What you are asked to do = Transcribe every entry word for word, but skip the images.

Dataset excerpts =
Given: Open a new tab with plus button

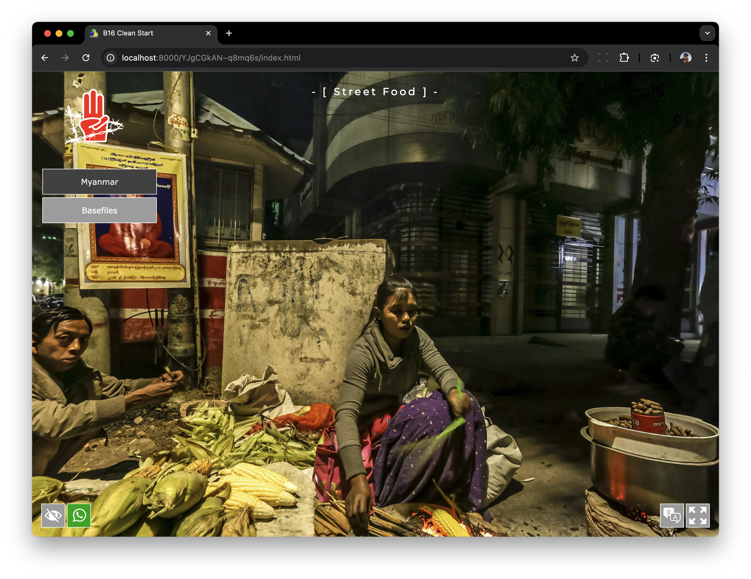Looking at the screenshot, I should (x=229, y=33).
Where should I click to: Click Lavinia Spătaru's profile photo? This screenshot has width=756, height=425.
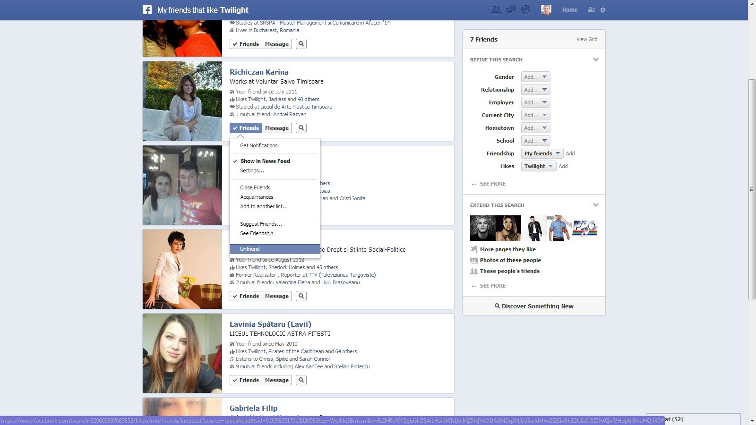tap(182, 353)
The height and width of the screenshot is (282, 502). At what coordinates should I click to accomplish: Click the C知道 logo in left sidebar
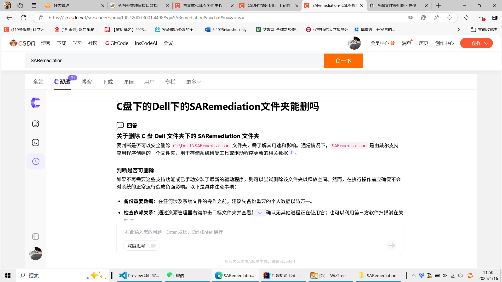(36, 103)
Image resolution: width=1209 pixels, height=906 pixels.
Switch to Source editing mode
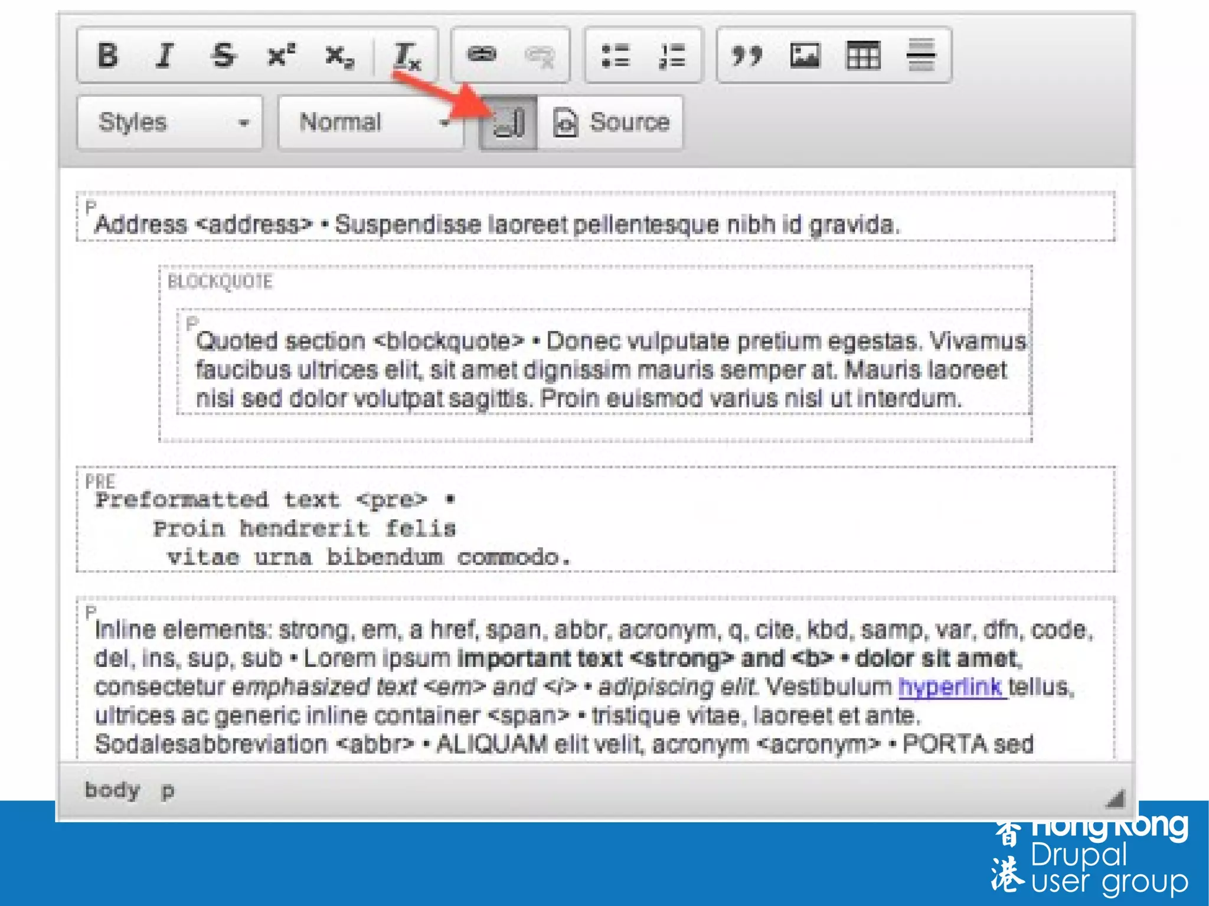[612, 123]
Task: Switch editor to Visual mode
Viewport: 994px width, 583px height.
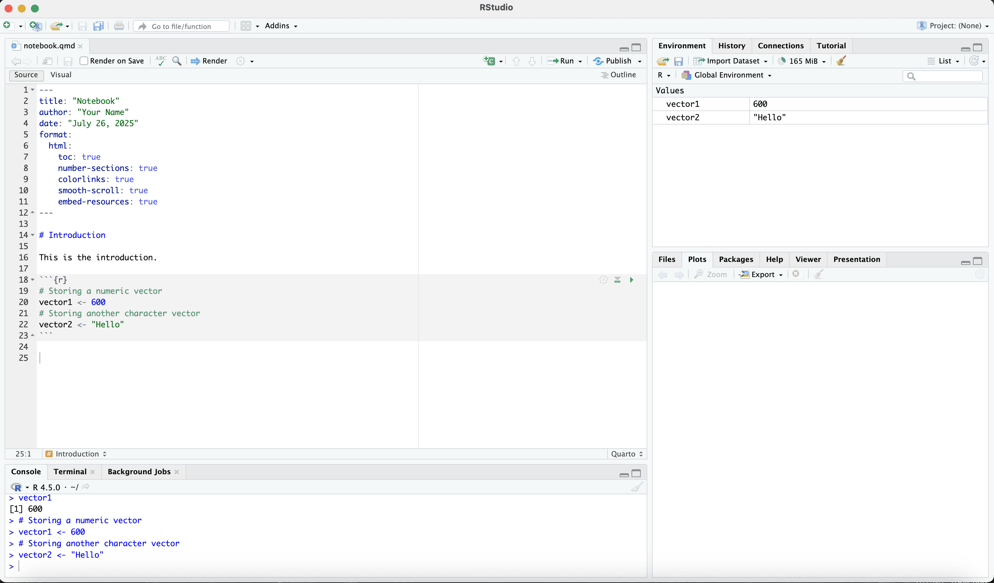Action: click(x=61, y=75)

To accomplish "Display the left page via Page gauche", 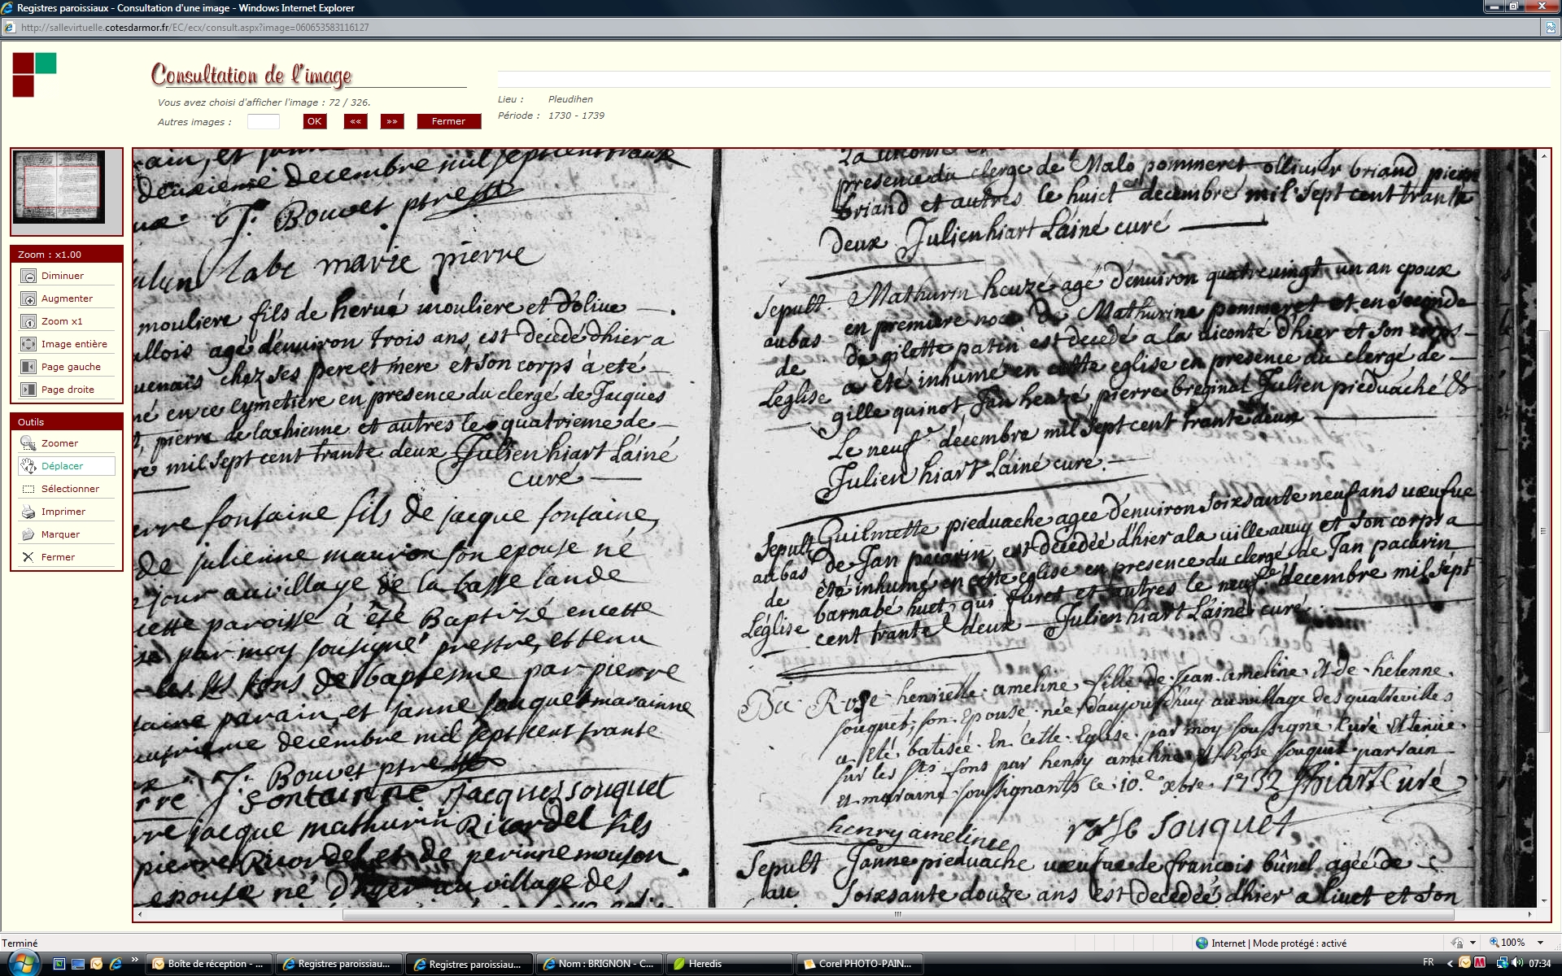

Result below =
Given: Open a new tab with plus button

Looking at the screenshot, I should (x=229, y=33).
Where should I click to: Click Lavinia Spătaru's profile photo? This screenshot has width=756, height=425.
tap(182, 353)
The height and width of the screenshot is (282, 502). At what coordinates should I click to accomplish: Click the C知道 logo in left sidebar
(36, 103)
Image resolution: width=1209 pixels, height=906 pixels.
Switch to Source editing mode
[612, 123]
Task: Switch editor to Visual mode
Viewport: 994px width, 583px height.
Action: click(x=61, y=75)

To accomplish "Display the left page via Page gauche", 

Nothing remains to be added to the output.